[DATA FOR THIS TASK]

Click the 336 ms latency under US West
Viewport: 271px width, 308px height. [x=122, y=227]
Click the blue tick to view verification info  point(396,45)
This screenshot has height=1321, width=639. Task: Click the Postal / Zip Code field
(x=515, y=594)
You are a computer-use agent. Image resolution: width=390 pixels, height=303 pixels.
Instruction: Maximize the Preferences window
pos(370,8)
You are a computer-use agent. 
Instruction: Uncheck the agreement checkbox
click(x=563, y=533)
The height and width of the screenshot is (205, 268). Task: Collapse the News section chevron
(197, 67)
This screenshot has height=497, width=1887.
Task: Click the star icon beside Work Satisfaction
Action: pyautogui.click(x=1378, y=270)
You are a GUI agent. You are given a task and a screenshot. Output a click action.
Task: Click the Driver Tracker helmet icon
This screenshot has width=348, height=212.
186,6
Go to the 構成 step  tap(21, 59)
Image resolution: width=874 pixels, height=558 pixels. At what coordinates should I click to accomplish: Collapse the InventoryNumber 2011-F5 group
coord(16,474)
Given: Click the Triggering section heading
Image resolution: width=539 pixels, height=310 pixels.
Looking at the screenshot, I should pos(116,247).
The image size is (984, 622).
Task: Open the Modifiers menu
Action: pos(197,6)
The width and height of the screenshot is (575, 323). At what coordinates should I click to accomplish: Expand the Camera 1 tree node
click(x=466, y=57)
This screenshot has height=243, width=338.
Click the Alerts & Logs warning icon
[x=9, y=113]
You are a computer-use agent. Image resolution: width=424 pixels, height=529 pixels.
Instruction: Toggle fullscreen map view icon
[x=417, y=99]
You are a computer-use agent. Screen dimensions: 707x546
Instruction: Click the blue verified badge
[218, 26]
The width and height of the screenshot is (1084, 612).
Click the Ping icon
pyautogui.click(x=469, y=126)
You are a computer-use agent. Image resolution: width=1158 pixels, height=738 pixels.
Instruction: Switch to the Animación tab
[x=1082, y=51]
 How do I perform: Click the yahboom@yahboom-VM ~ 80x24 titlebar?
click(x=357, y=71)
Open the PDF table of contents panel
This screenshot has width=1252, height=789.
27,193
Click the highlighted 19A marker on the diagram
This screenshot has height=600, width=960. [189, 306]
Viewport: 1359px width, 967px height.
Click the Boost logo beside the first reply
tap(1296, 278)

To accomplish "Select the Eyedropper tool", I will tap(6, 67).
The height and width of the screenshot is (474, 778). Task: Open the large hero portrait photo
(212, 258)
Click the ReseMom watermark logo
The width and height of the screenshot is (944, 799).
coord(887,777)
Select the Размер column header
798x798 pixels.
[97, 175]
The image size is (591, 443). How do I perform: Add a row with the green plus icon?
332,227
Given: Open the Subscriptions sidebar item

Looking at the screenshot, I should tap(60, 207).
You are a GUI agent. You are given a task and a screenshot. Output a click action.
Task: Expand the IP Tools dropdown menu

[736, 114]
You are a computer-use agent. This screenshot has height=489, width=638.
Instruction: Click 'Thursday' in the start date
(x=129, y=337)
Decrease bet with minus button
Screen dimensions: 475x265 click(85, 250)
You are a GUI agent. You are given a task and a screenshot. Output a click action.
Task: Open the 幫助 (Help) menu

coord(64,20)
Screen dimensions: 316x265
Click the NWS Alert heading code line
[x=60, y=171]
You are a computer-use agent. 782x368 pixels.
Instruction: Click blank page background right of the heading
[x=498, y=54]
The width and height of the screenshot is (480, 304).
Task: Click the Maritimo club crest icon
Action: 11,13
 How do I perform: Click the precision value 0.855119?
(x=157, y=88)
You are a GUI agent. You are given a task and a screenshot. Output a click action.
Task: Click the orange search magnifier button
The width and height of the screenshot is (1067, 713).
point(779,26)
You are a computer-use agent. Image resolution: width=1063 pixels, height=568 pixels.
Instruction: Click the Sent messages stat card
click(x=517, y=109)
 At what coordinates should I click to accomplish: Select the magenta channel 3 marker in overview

[/DATA FOR THIS TASK]

**TASK:**
Count the lines of the listing above that include the word "Select" and state the total with nothing else.

**SOLUTION TO THIS TASK:**
3